* [TEXT EXCERPT]:

I really hesitated about whether to consider the third sentence part of the objectives section or part of the materials and methods section. Really, the first half seems to be more about the method, and the second half seems to be more about the method, but it’s kinda fuzzy and I didn’t really feel like complicating my analysis.
I will say that the results section feels a little too long, and the methods section feels like it could use a little bit more information. Word count–wise, the materials and methods comprise about 6% of the word count, and the results comprise about 43% of the word count, being respectively the shortest and longest sections. I feel like maybe 10% to 38% (ish) would be a better split.
Comparative Study of Two Clustering Algorithms: Performance Analysis of a New Algorithm Against the Evidential C-Means Algorithm [2]
Authors: Yissam Lakhdar, Khawla El Bendadi
Clustering techniques are essential elements for exploring and analyzing data. This paper provides a comparative study between a new clustering algorithm based on a new density peak detection approach introducing the imprecise data concept, named Robust density peak detection with imprecision data (RDPTI), and the Evidential C-Means method. The aim of this research is to analyze the performance, efficiency and usefulness of the new algorithm against the established Evidential C-Means method. Unsupervised statistical classification methods based on probability density function estimation have a wide field of application. In this paper, we propose a new algorithm based on density peaks. By introducing the notion of imprecise data and combining two noise detection methods, this proposed algorithm produces three types of clusters: singleton clusters, meta-clusters and outlier cluster. In order to demonstrate the effectiveness and robustness of the RDPTI method, artificial and real data are tested and the algorithm is compared with the Evidential C-means algorithm, which is a clustering algorithm based on the belief function theory. Experimental results show that the proposed algorithm RDPTI improves clustering accuracy over the Evidential C-Means method. The outcomes provide precious information for scientists looking to take advantage of new clustering techniques for a variety of applications in data analysis.

* [STORED ROWS]:
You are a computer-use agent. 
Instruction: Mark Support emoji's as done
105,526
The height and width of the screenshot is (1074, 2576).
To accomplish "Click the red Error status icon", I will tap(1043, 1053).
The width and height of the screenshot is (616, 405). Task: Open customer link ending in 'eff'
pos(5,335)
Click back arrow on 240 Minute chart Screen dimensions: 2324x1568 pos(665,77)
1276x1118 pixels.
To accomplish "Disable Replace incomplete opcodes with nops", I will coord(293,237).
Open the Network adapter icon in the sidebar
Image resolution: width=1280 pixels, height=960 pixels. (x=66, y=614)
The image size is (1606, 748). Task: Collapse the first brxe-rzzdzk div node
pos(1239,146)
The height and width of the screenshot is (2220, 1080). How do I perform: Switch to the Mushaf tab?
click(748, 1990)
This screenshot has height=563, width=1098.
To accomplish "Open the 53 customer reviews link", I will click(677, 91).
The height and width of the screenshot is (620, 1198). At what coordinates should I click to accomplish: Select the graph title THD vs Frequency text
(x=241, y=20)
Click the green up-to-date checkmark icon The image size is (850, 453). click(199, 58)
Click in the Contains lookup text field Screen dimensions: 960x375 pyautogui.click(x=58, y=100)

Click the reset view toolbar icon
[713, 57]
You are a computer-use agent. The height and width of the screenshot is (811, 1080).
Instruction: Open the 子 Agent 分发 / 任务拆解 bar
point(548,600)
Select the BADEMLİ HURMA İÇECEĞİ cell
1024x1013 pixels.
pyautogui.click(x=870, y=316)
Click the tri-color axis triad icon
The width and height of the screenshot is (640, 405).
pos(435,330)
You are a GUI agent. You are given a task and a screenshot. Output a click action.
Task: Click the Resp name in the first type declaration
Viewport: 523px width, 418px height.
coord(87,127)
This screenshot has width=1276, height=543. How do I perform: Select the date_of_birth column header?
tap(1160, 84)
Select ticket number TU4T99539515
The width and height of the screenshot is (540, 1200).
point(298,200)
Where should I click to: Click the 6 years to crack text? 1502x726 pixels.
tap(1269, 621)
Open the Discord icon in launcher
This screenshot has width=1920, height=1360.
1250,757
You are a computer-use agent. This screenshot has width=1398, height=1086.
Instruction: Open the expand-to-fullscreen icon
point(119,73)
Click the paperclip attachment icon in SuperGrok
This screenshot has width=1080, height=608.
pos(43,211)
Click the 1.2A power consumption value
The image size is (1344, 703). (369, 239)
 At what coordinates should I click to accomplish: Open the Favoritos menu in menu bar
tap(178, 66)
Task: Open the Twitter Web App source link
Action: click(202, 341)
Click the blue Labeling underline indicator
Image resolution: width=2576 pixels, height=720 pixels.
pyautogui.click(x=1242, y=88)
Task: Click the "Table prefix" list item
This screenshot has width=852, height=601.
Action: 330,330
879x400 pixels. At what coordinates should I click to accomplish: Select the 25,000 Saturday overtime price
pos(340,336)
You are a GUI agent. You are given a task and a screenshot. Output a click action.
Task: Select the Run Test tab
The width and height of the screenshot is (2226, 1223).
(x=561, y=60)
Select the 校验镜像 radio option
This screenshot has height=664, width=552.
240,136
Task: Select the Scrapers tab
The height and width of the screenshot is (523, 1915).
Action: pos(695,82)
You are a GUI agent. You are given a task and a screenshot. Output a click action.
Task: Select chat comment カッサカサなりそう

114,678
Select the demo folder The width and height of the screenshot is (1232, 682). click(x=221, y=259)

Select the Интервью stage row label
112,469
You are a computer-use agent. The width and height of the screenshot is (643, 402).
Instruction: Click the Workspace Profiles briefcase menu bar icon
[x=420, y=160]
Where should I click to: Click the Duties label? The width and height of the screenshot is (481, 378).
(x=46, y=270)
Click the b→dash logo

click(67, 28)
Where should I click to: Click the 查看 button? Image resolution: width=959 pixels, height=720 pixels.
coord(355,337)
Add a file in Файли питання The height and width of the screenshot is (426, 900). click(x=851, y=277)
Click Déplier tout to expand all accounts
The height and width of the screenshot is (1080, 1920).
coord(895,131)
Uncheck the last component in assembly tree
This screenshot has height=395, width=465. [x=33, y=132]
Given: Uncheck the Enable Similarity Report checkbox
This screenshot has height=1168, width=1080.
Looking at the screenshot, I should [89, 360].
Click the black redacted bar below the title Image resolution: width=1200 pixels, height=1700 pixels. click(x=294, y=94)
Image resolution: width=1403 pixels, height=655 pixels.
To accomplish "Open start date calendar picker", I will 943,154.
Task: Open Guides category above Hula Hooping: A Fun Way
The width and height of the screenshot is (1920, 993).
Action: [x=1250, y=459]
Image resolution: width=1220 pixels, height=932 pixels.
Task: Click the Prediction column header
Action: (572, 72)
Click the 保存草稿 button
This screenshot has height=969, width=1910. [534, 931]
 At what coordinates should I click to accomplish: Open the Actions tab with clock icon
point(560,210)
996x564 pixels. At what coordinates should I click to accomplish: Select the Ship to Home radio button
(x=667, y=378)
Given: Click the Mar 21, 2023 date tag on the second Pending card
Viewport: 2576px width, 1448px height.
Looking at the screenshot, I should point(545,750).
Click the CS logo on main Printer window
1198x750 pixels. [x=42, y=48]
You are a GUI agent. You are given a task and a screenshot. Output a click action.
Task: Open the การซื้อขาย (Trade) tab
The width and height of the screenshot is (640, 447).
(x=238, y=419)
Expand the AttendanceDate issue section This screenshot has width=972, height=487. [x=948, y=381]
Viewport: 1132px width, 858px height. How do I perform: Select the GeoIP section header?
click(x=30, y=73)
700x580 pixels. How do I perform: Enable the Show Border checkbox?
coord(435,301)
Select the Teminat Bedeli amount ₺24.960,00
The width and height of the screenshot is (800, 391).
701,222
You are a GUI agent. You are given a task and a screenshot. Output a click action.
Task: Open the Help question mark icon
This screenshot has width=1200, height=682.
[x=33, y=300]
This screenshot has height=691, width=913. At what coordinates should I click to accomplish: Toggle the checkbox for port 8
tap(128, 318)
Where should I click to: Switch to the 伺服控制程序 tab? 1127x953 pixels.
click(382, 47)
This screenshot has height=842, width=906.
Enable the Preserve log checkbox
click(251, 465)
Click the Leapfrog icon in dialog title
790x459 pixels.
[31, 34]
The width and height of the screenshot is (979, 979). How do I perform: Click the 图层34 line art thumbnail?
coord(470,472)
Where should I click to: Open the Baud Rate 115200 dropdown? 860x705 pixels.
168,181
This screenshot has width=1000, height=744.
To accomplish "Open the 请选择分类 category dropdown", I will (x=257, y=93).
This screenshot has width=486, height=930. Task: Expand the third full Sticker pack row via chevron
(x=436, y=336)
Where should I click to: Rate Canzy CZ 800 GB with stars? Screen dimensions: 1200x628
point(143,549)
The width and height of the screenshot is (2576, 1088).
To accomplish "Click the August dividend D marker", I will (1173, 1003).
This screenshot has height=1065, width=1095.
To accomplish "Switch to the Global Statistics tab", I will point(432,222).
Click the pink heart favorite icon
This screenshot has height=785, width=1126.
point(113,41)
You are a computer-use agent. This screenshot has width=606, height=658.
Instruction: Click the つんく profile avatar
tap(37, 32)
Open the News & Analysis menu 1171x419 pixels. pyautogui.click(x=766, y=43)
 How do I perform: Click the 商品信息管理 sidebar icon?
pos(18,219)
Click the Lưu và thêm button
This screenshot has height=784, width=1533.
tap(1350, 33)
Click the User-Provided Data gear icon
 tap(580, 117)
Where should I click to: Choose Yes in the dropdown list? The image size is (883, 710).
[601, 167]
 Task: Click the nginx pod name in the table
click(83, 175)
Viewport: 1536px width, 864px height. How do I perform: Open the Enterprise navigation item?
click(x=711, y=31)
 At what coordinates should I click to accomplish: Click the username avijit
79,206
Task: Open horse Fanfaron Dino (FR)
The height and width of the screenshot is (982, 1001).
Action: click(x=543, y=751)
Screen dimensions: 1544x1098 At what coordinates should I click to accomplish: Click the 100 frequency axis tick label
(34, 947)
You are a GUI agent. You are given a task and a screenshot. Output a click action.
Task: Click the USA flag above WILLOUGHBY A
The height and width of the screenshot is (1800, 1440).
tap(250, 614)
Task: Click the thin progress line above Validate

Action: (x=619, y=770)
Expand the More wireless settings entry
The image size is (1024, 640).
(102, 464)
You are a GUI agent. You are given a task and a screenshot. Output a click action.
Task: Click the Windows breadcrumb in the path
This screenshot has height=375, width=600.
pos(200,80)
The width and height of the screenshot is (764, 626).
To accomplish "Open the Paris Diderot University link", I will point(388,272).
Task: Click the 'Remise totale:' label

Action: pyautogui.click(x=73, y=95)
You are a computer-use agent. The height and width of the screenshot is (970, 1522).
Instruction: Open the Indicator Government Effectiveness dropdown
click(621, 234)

* [JOBS]:
a. Copy the portion of the text excerpt between "I really hesitated" and "a better split.", inclusive.
b. Summarize the text excerpt in three sentences.

* [THE ANSWERS]:
a.
I really hesitated about whether to consider the third sentence part of the objectives section or part of the materials and methods section. Really, the first half seems to be more about the method, and the second half seems to be more about the method, but it’s kinda fuzzy and I didn’t really feel like complicating my analysis.
I will say that the results section feels a little too long, and the methods section feels like it could use a little bit more information. Word count–wise, the materials and methods comprise about 6% of the word count, and the results comprise about 43% of the word count, being respectively the shortest and longest sections. I feel like maybe 10% to 38% (ish) would be a better split.

b. The writer was unsure whether the third sentence of an abstract belongs to its objectives section or its materials and methods section. The writer also finds the results section too long (about 43% of the word count) and the materials and methods too short (about 6%), and suggests a split of roughly 10% to 38%. The abstract, by Yissam Lakhdar and Khawla El Bendadi, compares a new density-peak clustering algorithm, RDPTI, with the Evidential C-Means method and reports that RDPTI improves clustering accuracy on artificial and real data.